[Data to examine Boundary: Start]
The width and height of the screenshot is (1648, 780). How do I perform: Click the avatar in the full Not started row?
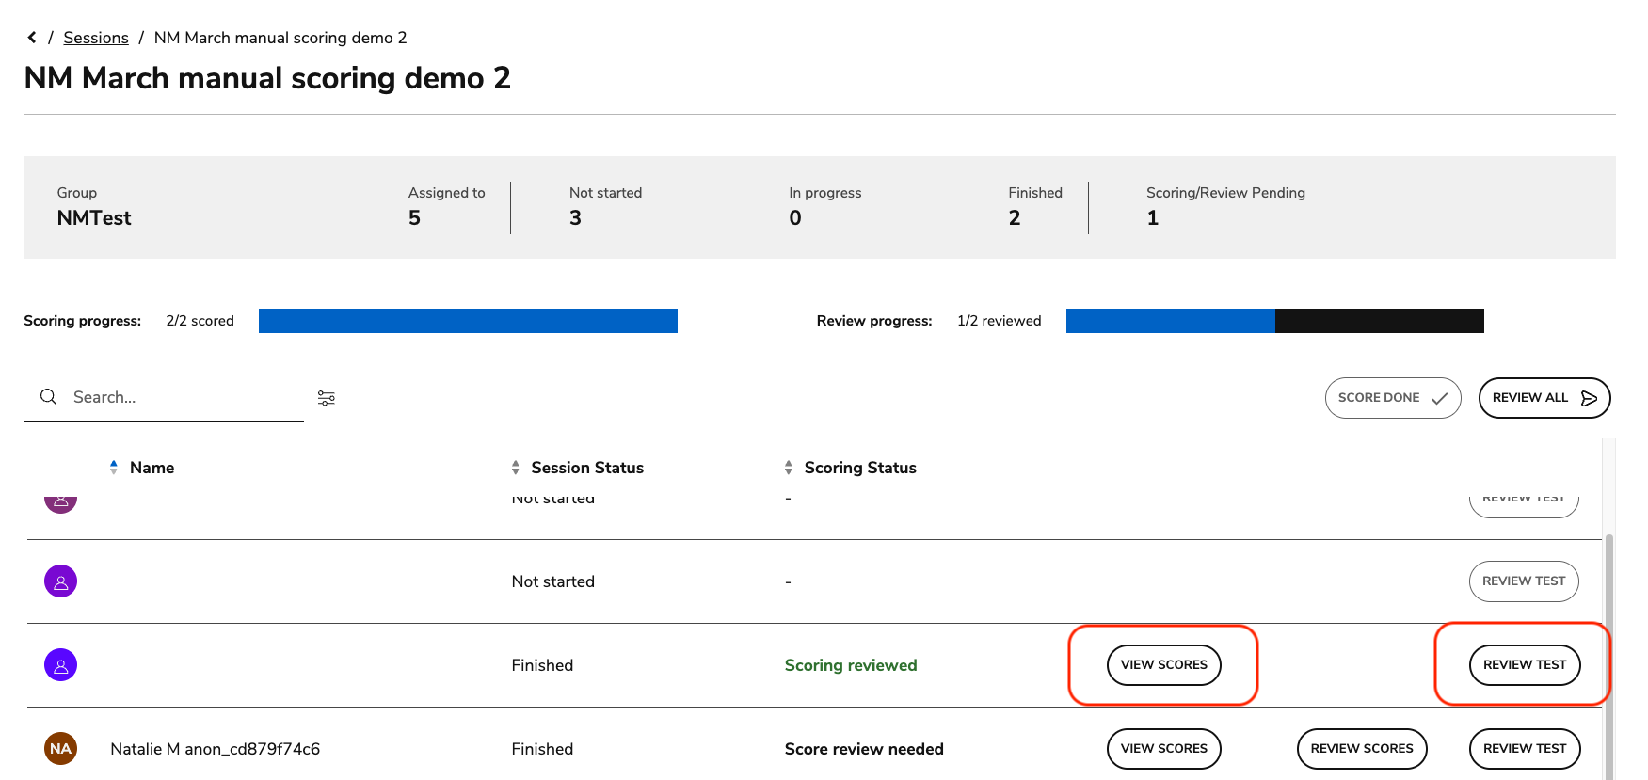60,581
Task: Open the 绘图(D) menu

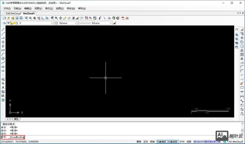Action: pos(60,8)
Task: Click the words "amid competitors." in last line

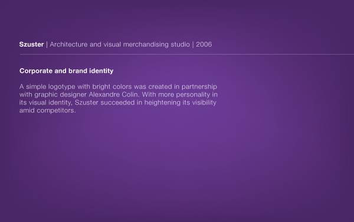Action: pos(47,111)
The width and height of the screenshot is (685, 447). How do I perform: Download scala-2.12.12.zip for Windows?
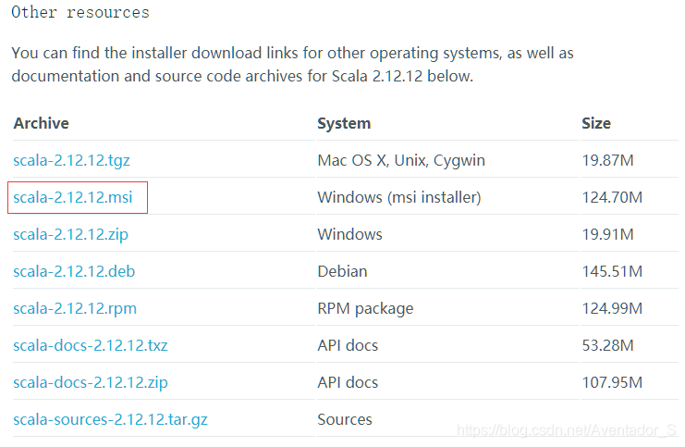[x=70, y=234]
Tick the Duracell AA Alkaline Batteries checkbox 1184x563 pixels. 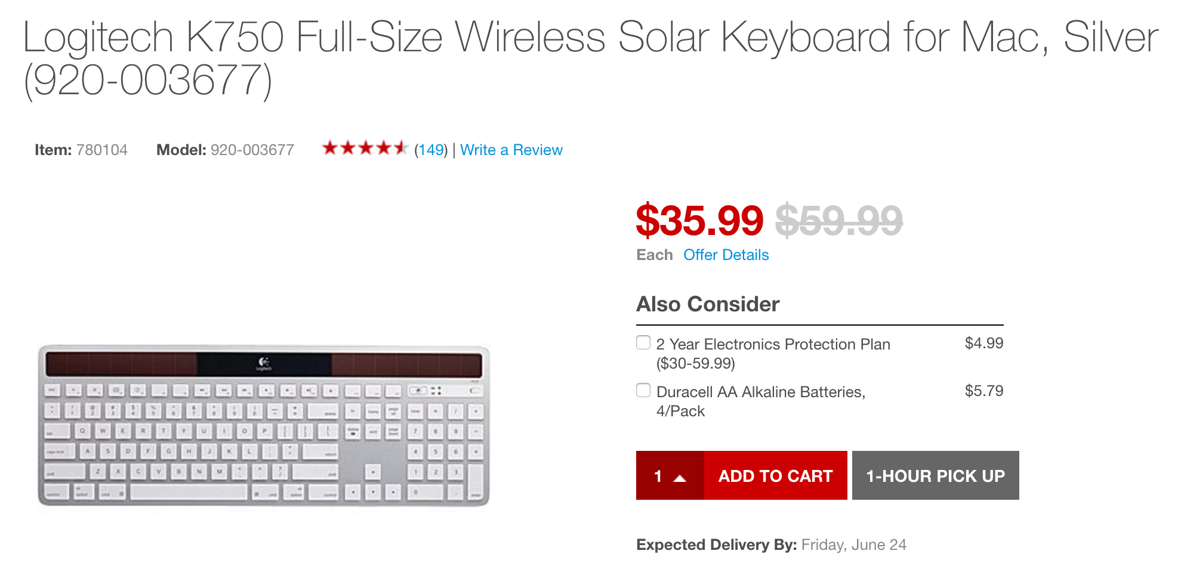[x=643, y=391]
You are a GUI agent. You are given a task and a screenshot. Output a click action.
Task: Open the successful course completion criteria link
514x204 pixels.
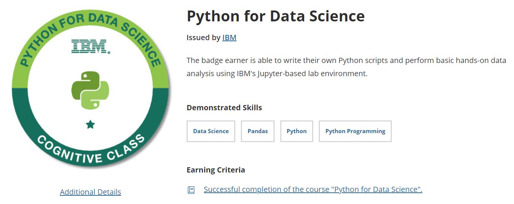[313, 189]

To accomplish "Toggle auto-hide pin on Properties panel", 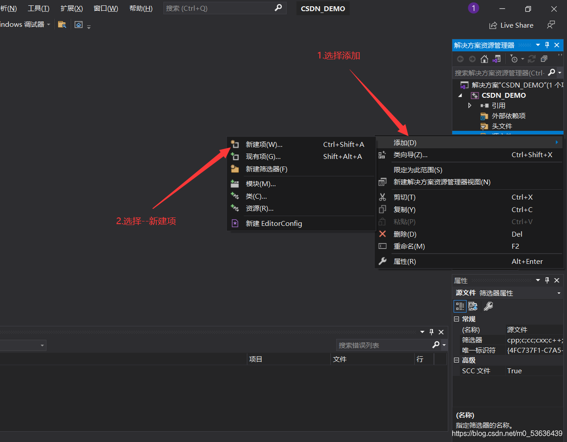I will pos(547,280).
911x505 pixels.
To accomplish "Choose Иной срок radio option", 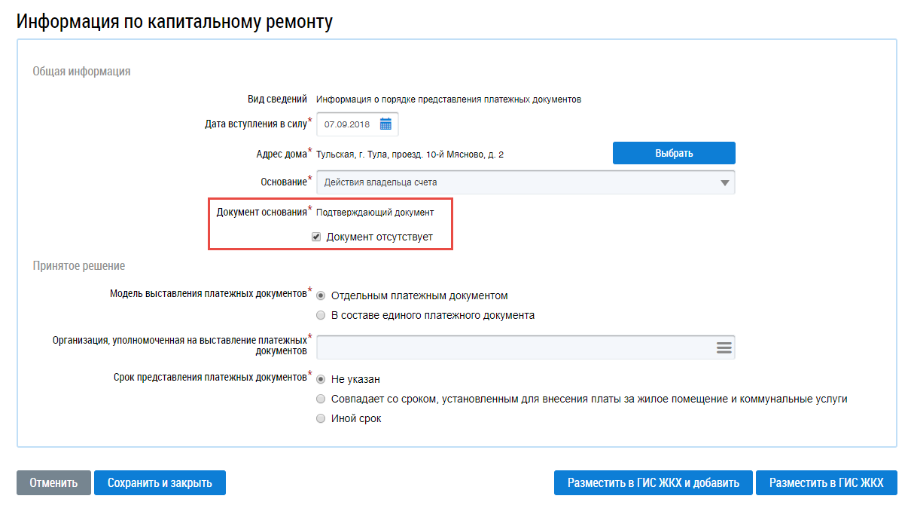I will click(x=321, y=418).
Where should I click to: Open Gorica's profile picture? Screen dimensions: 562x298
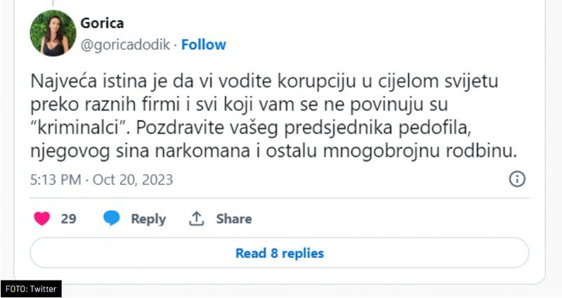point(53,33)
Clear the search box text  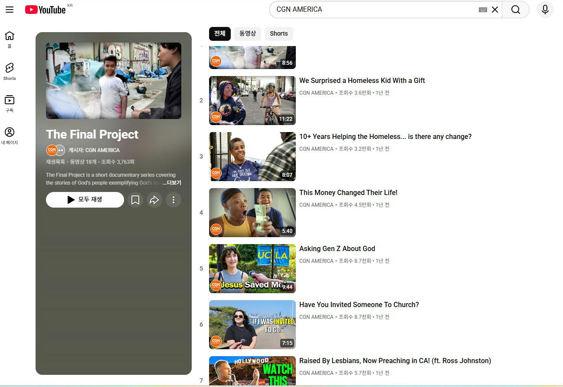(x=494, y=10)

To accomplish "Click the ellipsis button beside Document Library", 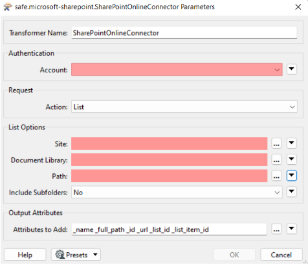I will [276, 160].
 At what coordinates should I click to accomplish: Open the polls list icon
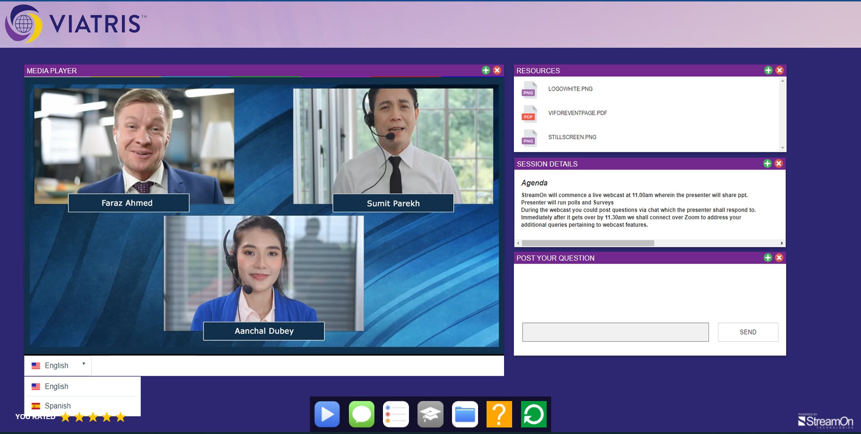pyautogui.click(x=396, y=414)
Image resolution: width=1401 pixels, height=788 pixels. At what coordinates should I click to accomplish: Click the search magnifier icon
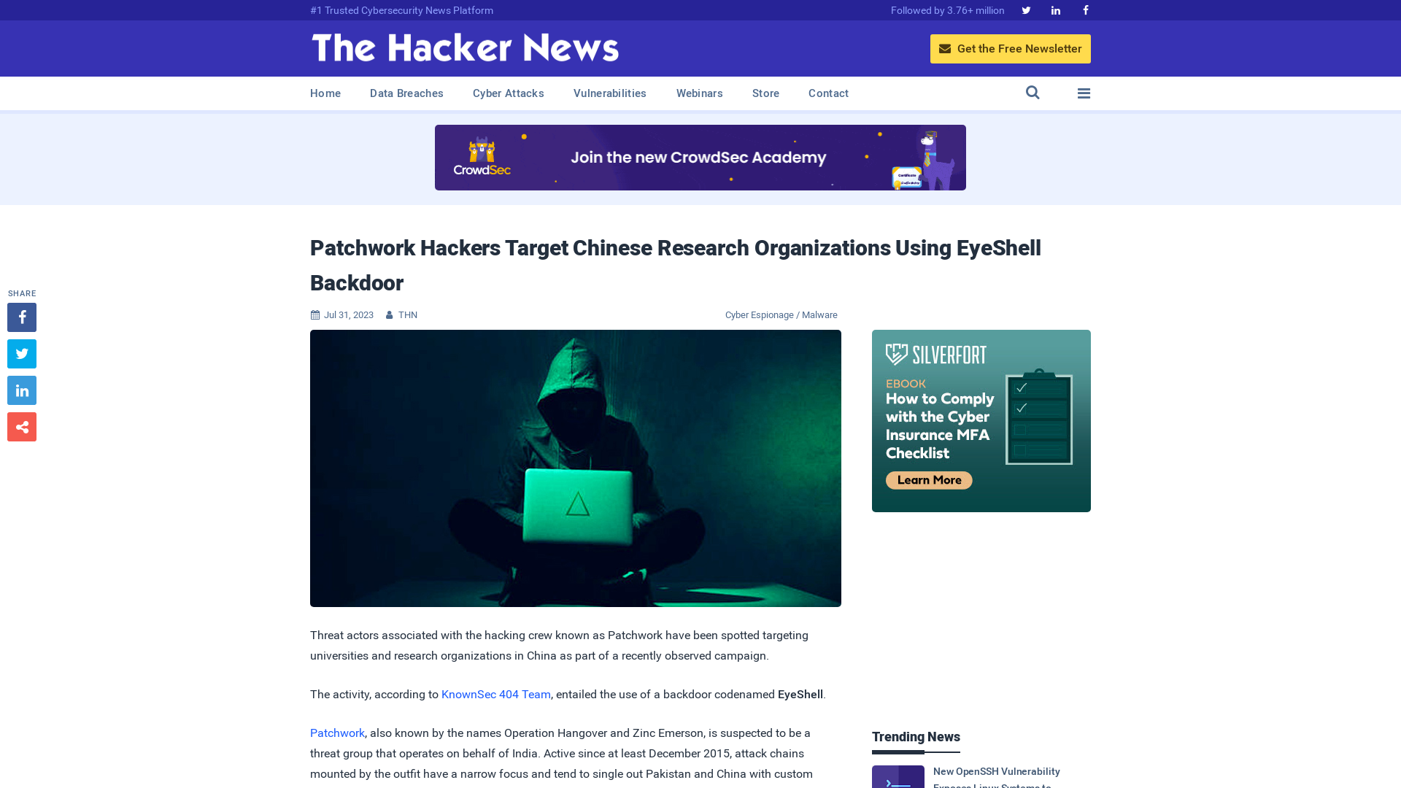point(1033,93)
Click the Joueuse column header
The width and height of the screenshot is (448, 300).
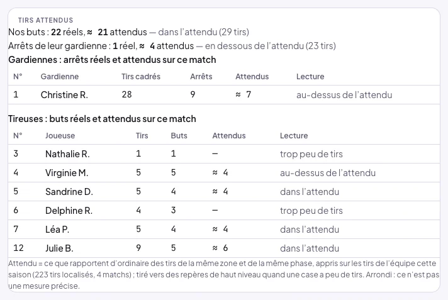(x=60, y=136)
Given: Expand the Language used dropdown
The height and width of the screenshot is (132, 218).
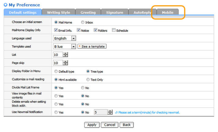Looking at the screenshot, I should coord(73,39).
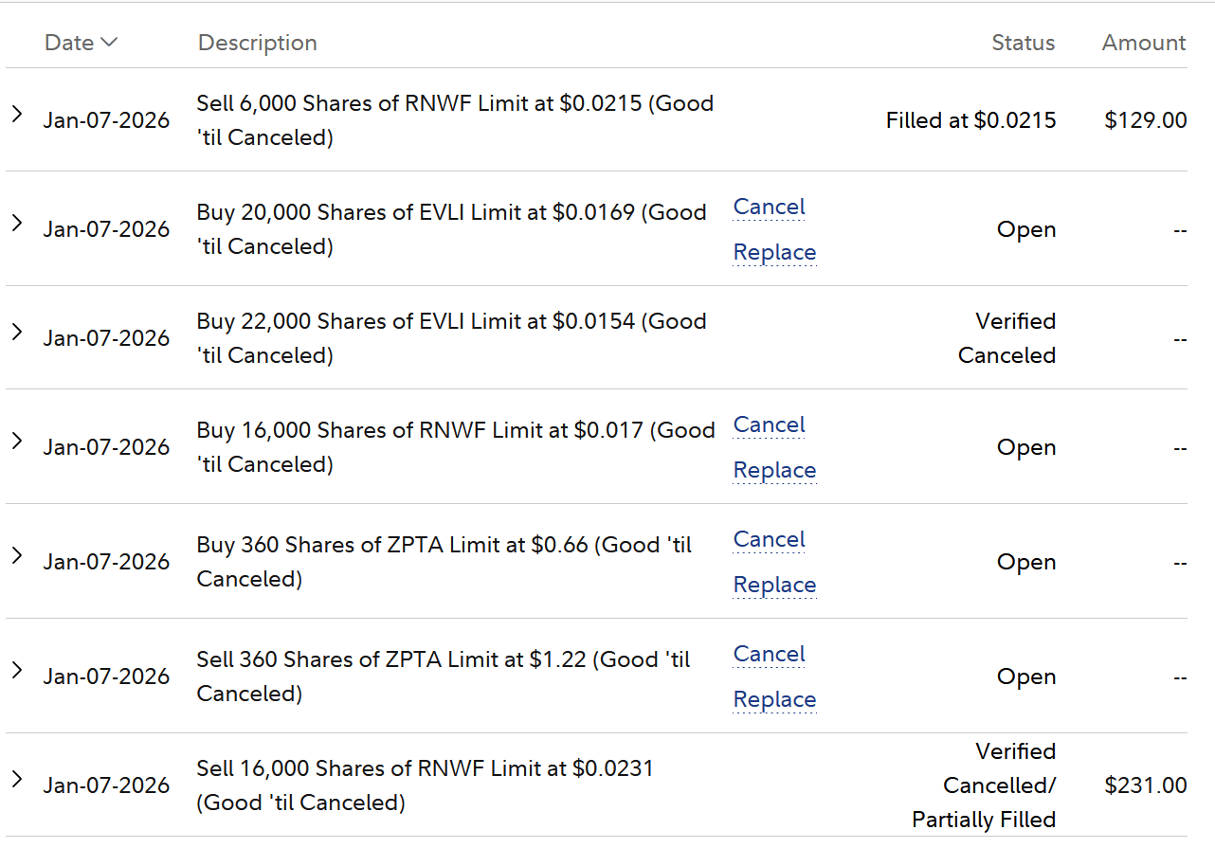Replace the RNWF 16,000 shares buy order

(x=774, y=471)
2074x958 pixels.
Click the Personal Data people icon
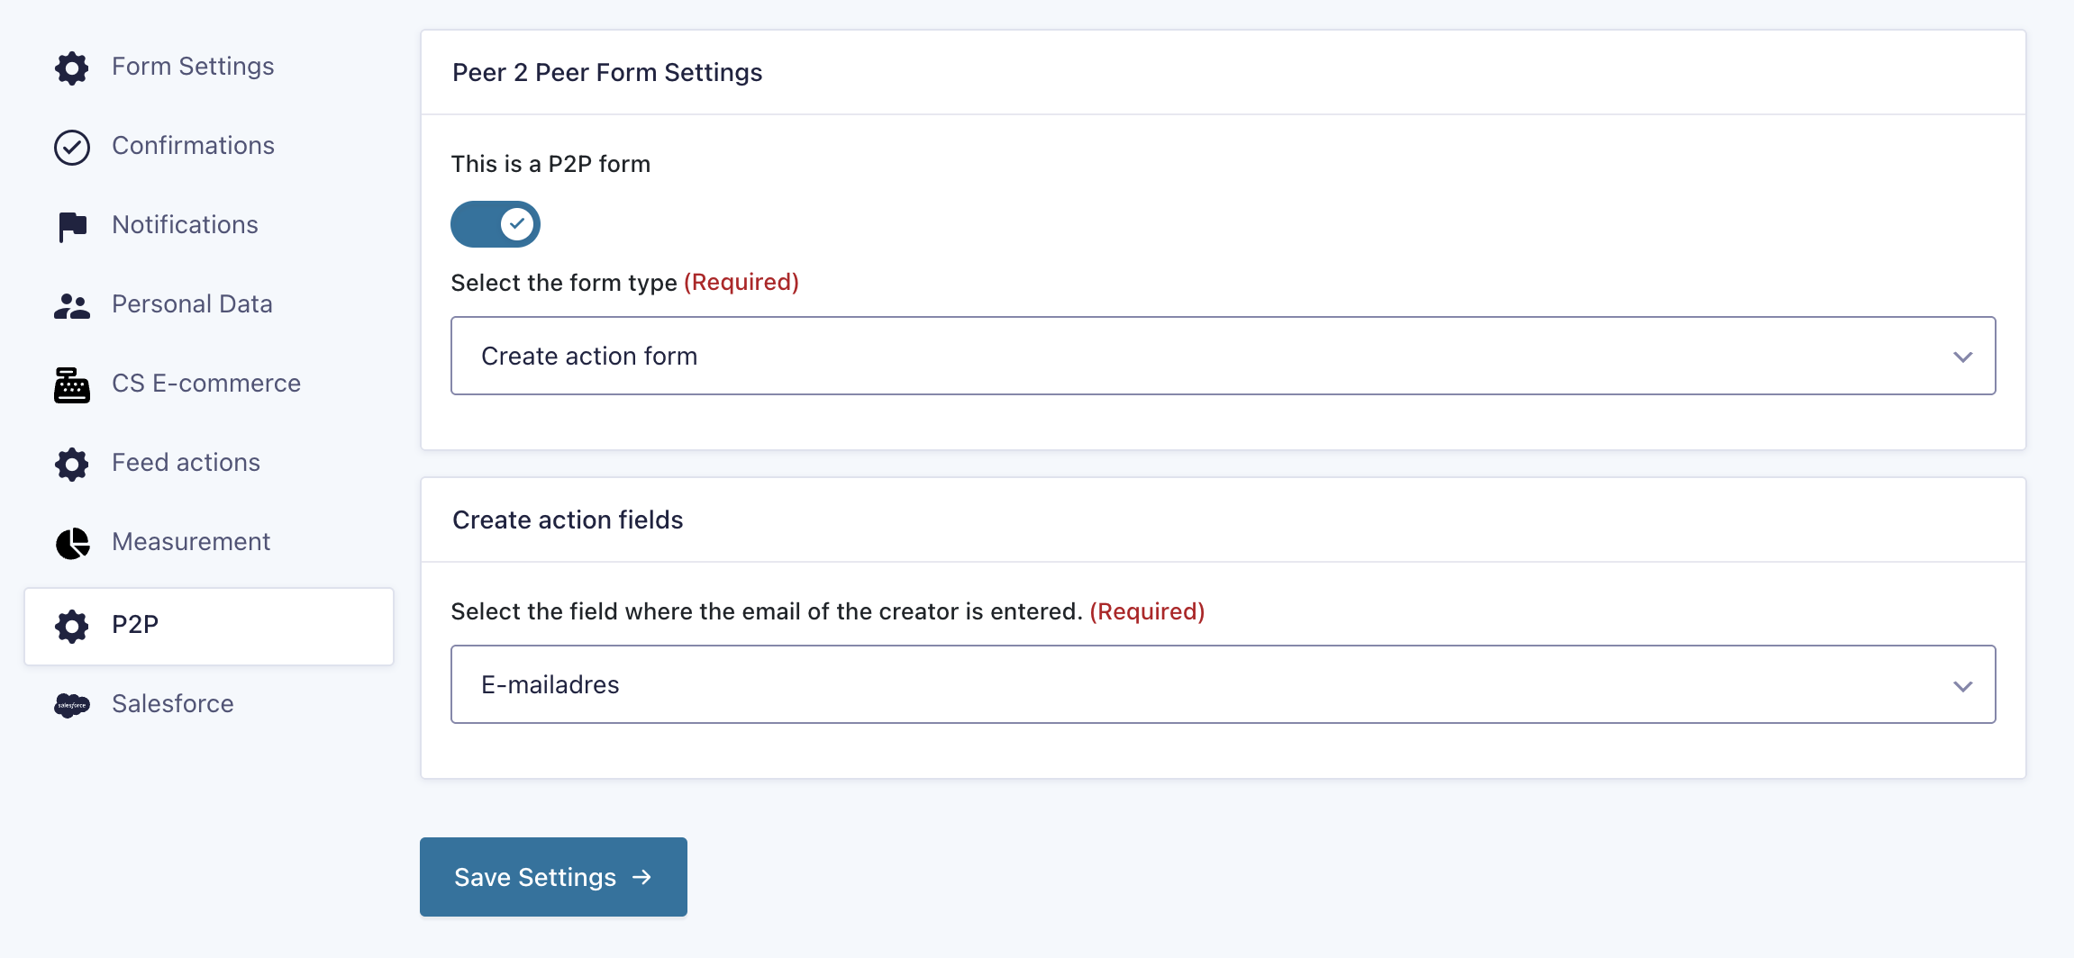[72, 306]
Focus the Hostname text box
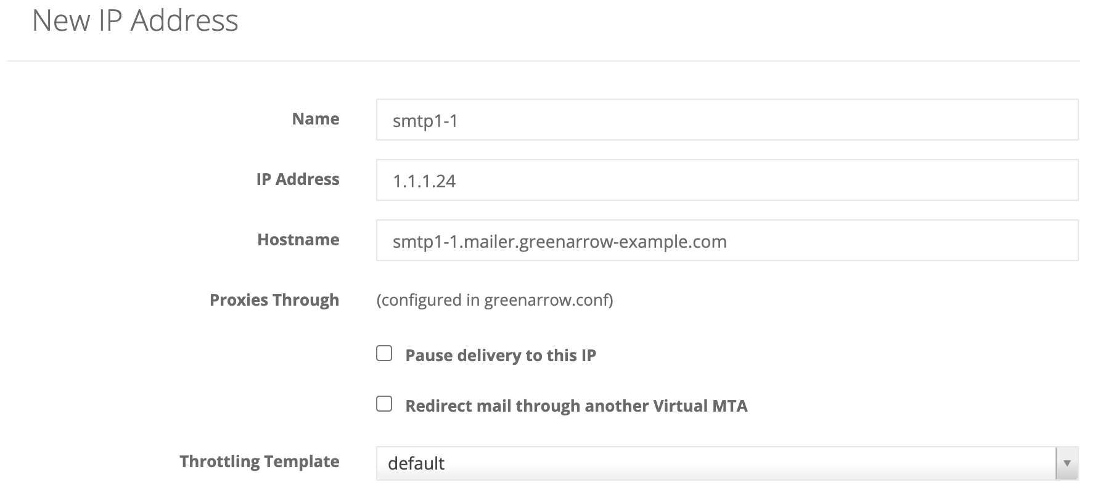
[Data to examine Boundary: End]
§ Task details:
Please write out, word for word, each line from the one with "Given: Expand the Language used dropdown" to the last line of the data, keeping both ends and omitting pictures.

§ Solution below:
Given: Expand the Language used dropdown
The height and width of the screenshot is (132, 218).
Looking at the screenshot, I should coord(73,39).
Replace the RNWF 16,000 shares buy order

(x=774, y=471)
2074x958 pixels.
Click the Personal Data people icon
[72, 306]
Focus the Hostname text box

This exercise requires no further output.